Y la tercera pata que he mencionado son los contrastes, entre los que incluyo el disparate. En un entorno «normal» de pronto aparecen personas o entes de nombres disparatados, o en un discurso solemne irrumpe lo más doméstico, personal y prosaico, o la detallada descripción de un entorno misterioso incluye, de sopetón, un inútil y estrambótico pormenor.

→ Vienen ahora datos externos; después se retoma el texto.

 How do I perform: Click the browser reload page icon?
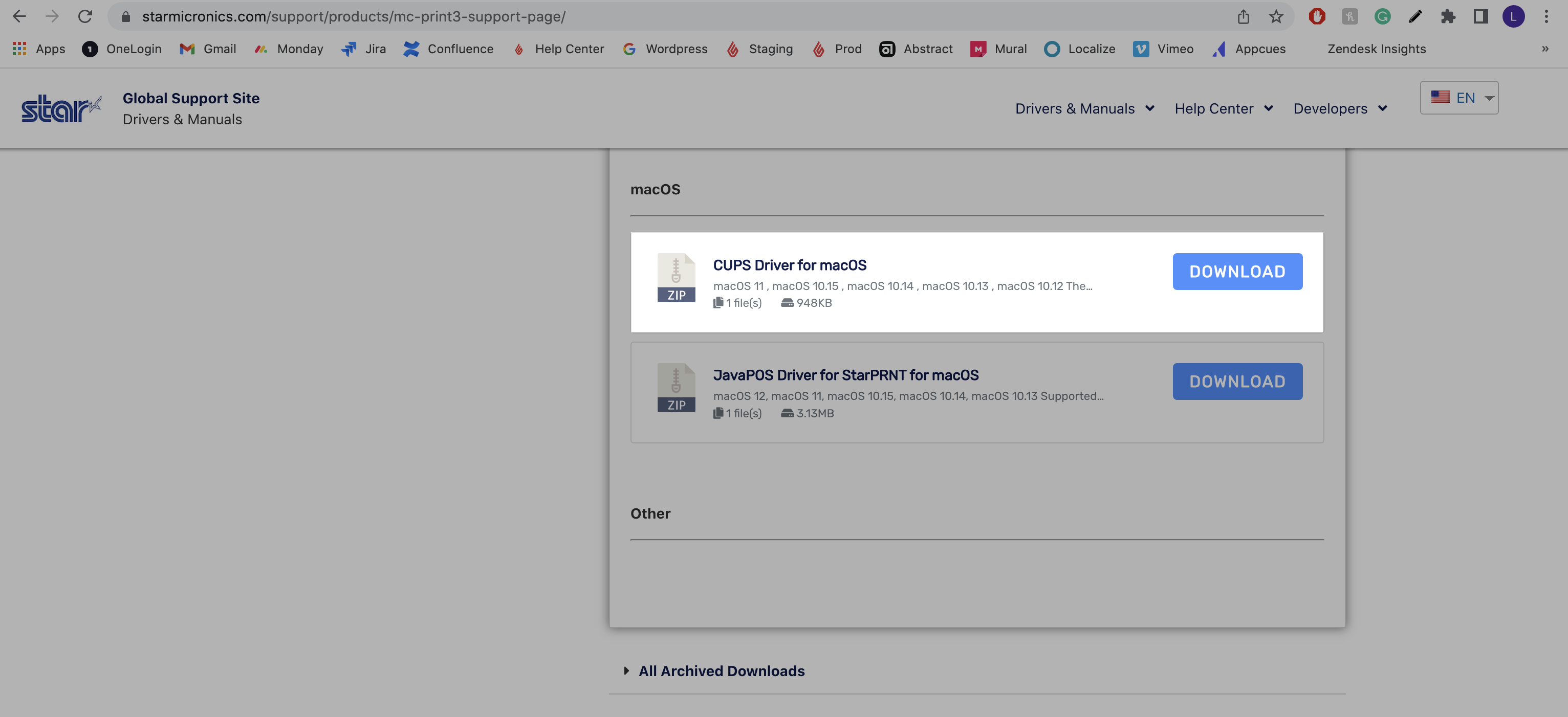tap(85, 16)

Pero lo que caracteriza el humor de Mendoza en este libro y lo vincula a otras de sus obras de humor son dos cosas más importantes: la primera, que los protagonistas son todos unos perdedores; unos pobres diablos que si no dieran risa darían pena. Imposible no solidarizarse con todos. Hasta con los malos, si los hubiera, porque cuando todos parecen un poco tontos o ingenuos la maldad se diluye. La segunda, que al igual que sucede con el detective loco o con Horacio Dos, la mayoría de estos personajes tratan de engañarse a sí mismos, al resto de personajes y al lector dándose una pompa (apoyada en el lenguaje) y una importancia de la que carecen tan manifiestamente que sus esfuerzos por hacer ver que llueve cuando el mundo se les está meando encima inspiran ternura.

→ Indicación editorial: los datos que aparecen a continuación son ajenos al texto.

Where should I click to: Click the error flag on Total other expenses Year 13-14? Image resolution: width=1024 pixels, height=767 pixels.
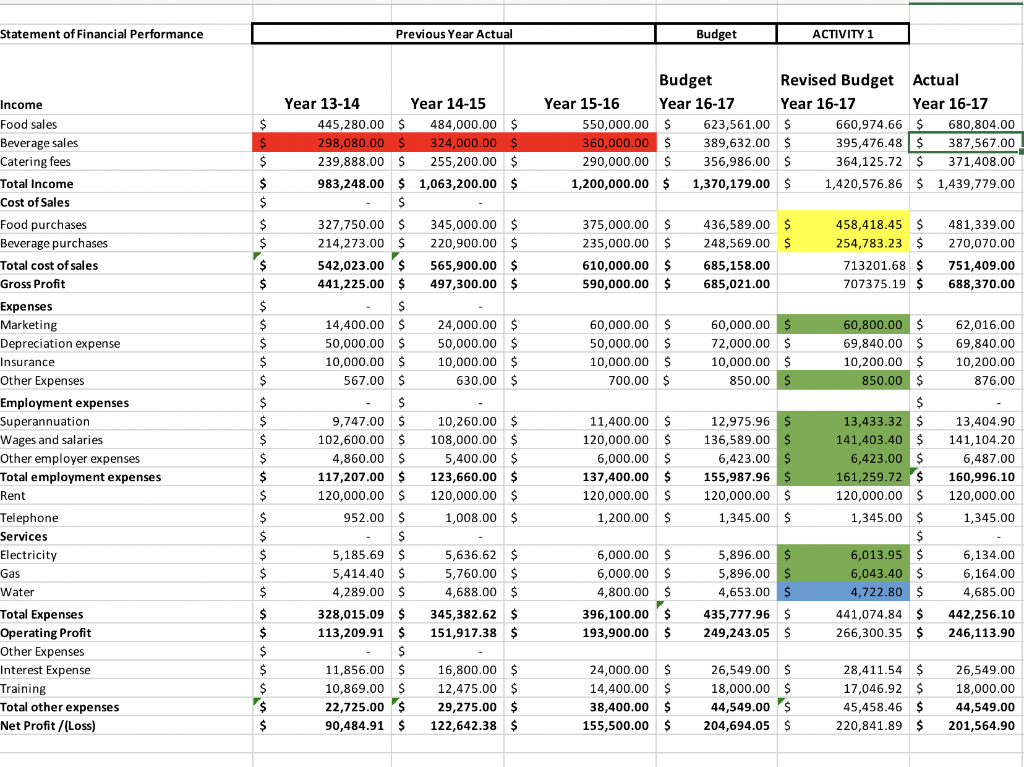click(x=257, y=701)
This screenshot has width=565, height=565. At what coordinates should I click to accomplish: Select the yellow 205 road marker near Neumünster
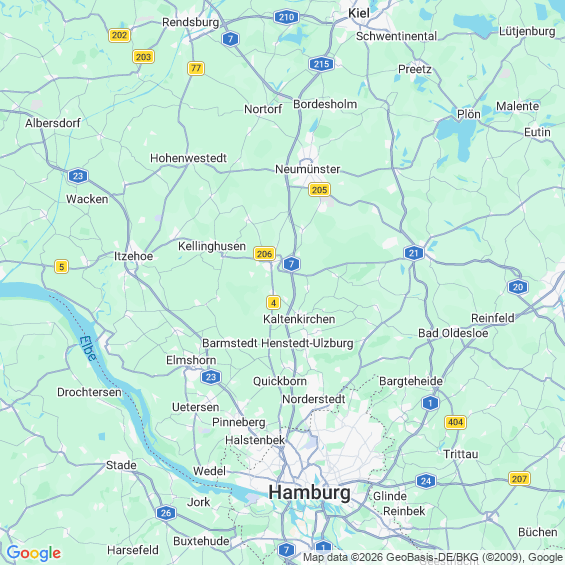319,190
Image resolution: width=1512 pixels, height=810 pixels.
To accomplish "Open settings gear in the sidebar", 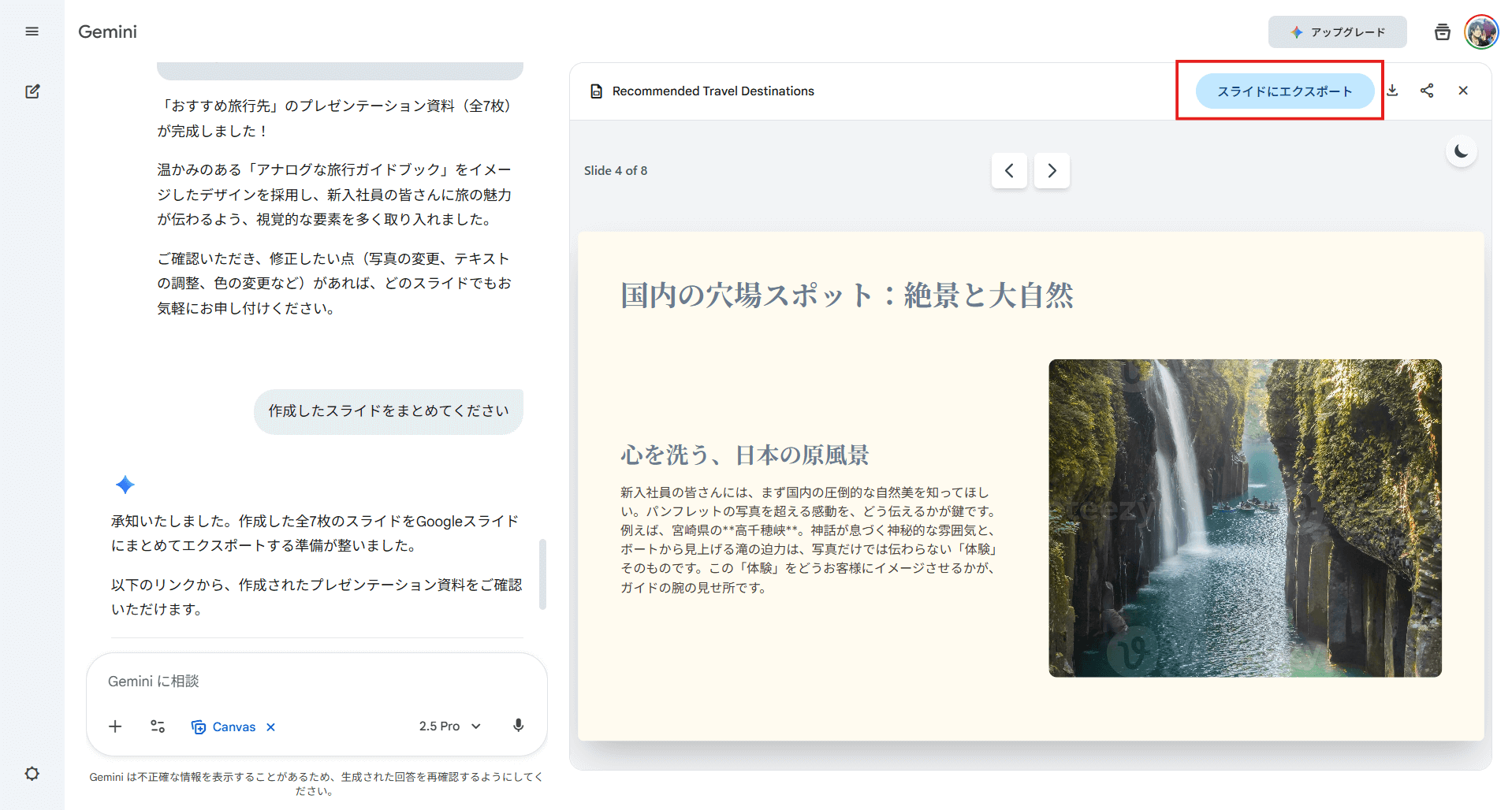I will 32,774.
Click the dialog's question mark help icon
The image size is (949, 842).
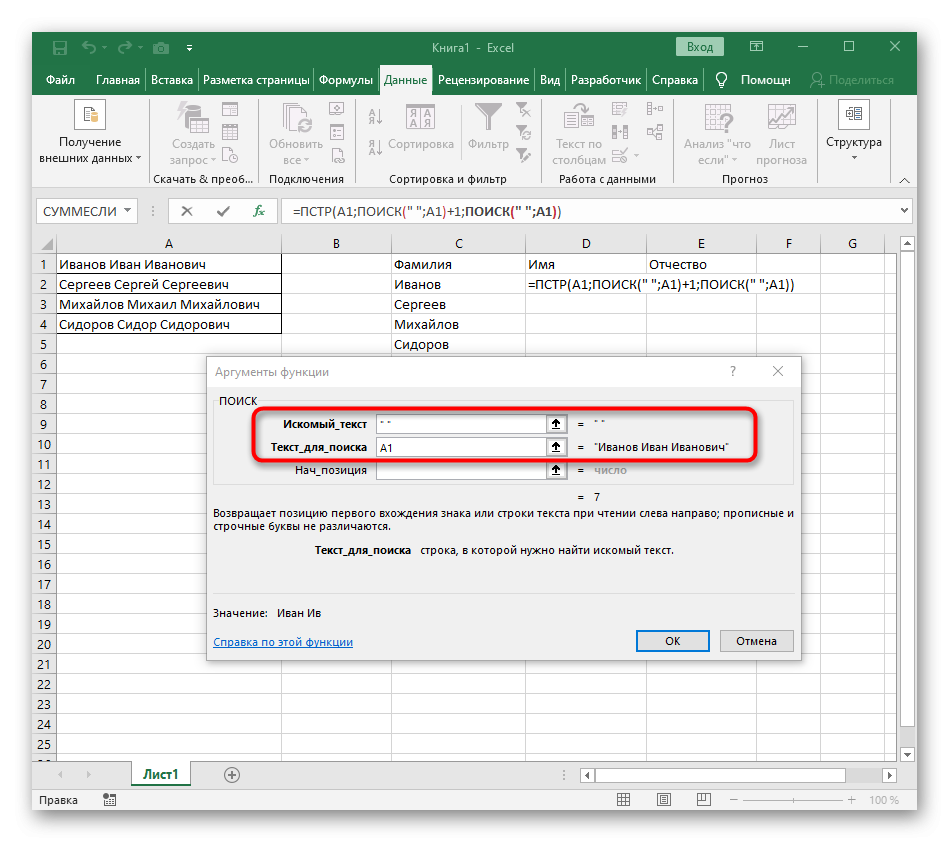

Por lo demás, la maestría de Mendoza es tal que lo desquiciado de la trama, el lenguaje y los diálogos entran tan fácilmente en la mollera del lector que se diría que el texto está lubricado. Y lubricado está por la pericia con que consigue siempre un lenguaje musical en los diálogos, eficaz fuera de ellos y siempre variado y rico en términos poco usados que apuntalan el humor con su sonoridad. ¿Y qué decir del modo en que consigue que los tres enigmas sean solo uno? Es un tanto confuso, pero es que es un juego de prestidigitación literaria.

La única pega, por ponerle alguna, es que los anuncios de la faja y de la sinopsis de una nueva novela de humor de Mendoza hace que uno comience a leer buscando el humor que ya conoce, pero esta novela es diferente: una mezcla entre la desconcertante trilogía de «Las tres leyes del movimiento», la saga del detective loco (Ceferino) e incluso ciertos golpes que recuerdan a Sin noticias de Gurb.

En resumen: una obra diferente a las anteriores, pero que tampoco aporta nada nuevo porque mezcla recursos de varias de ellas. Si esta poción es un nuevo registro del autor, yo diría que sí. O que más o menos. Otros dirán que no. Pero todos querrían, digan lo que digan, escribir como Mendoza.